Stored items:
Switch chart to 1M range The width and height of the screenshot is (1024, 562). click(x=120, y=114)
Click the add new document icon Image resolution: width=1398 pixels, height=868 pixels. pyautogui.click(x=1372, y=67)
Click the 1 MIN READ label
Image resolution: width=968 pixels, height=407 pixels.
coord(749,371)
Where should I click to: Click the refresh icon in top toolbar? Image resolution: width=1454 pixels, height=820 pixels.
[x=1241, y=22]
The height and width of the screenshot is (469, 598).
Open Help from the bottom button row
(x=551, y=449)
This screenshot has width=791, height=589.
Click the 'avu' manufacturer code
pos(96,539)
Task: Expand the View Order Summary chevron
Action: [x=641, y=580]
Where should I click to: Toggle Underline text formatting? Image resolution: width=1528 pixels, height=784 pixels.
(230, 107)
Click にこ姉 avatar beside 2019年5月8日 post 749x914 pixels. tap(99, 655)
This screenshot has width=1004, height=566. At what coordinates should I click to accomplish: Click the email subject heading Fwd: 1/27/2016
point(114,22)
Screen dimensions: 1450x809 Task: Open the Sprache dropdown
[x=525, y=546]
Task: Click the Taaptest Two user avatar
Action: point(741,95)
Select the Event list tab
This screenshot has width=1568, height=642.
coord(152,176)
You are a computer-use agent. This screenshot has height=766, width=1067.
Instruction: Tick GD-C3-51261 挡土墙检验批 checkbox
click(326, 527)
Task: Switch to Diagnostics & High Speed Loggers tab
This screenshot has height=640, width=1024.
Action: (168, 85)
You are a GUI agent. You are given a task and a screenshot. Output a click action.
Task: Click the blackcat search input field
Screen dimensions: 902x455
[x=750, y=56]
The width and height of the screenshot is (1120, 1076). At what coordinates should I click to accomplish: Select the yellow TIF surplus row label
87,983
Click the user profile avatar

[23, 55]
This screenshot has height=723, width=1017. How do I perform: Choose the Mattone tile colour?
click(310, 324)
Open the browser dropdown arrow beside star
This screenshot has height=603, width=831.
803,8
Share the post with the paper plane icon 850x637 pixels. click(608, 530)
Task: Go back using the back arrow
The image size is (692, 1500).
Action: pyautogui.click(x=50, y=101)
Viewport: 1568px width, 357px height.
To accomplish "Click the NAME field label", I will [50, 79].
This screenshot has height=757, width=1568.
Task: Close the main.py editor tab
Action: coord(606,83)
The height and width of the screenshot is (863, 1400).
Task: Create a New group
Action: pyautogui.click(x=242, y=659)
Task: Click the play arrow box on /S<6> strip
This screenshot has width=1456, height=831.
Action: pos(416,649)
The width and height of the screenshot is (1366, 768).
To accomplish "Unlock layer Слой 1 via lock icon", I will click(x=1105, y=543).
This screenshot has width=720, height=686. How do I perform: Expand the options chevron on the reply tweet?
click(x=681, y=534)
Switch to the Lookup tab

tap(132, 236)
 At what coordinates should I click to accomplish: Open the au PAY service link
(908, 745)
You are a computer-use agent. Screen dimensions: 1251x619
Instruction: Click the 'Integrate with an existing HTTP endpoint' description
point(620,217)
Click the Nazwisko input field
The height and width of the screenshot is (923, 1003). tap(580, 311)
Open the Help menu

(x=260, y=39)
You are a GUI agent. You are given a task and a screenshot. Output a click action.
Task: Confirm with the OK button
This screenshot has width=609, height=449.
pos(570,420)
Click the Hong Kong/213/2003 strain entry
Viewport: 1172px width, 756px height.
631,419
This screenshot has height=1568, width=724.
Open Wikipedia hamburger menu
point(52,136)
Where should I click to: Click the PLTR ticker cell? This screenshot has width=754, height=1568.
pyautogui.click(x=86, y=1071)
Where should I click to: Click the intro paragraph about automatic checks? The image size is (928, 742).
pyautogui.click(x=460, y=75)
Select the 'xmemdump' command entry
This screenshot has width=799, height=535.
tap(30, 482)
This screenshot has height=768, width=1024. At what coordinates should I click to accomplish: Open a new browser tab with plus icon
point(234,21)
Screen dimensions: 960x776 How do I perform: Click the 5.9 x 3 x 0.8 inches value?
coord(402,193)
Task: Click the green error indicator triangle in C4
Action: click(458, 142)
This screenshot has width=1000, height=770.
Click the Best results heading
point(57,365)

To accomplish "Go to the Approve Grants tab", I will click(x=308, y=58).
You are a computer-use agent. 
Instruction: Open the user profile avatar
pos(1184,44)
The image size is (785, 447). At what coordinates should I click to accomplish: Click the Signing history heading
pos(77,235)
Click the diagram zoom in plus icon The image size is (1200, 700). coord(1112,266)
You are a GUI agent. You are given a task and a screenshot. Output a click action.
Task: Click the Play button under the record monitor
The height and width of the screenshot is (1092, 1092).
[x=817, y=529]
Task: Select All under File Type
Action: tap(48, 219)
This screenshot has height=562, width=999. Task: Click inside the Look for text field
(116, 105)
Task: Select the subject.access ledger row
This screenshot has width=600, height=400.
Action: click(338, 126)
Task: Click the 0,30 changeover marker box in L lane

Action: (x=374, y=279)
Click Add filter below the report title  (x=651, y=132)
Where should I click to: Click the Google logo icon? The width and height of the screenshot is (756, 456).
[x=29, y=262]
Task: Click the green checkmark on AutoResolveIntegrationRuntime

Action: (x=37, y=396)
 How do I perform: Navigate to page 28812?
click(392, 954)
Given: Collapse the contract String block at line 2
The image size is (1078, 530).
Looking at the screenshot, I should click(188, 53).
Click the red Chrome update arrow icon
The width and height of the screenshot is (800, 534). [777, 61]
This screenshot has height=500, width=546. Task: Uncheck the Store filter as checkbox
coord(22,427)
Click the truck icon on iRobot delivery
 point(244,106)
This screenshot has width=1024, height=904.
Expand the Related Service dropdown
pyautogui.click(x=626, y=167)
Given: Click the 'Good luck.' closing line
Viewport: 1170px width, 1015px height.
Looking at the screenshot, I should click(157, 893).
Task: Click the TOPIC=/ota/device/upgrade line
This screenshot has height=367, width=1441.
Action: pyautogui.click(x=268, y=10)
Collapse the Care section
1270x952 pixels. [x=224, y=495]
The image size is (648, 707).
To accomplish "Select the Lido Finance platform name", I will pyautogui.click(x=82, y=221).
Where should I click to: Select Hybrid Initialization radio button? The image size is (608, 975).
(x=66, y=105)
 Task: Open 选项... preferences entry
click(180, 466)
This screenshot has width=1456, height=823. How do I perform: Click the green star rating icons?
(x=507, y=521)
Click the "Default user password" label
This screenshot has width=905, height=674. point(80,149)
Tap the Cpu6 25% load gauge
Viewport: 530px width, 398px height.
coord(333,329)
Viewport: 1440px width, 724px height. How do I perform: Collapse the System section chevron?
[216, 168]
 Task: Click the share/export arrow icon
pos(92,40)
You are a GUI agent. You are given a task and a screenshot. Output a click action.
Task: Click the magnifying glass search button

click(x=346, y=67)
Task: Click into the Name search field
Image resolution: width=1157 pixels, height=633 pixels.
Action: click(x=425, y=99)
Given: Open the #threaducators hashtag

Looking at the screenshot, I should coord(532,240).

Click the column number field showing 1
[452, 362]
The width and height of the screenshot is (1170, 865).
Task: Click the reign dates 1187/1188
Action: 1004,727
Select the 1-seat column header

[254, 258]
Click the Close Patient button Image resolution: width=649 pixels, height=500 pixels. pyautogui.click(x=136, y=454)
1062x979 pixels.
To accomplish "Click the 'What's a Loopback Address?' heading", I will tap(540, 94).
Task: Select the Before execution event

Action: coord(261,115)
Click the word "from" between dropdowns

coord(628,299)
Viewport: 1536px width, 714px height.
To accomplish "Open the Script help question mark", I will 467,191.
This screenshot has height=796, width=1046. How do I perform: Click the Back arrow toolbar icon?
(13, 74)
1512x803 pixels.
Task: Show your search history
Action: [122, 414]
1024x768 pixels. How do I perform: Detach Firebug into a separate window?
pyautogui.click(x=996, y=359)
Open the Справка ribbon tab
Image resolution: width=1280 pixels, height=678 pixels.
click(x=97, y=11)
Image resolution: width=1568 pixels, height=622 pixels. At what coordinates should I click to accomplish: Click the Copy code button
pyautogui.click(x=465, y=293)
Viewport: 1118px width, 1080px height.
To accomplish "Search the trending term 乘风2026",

### Task
Set down precisely the lines above between the line holding "This screenshot has height=768, width=1024." and the line holding "This screenshot has width=1000, height=770.", inclusive, and nothing beyond them.

### Answer to the exercise
This screenshot has height=768, width=1024. At what coordinates should I click to accomplish: Open a new browser tab with plus icon
point(234,21)
Screen dimensions: 960x776 How do I perform: Click the 5.9 x 3 x 0.8 inches value?
coord(402,193)
Task: Click the green error indicator triangle in C4
Action: click(458, 142)
This screenshot has width=1000, height=770.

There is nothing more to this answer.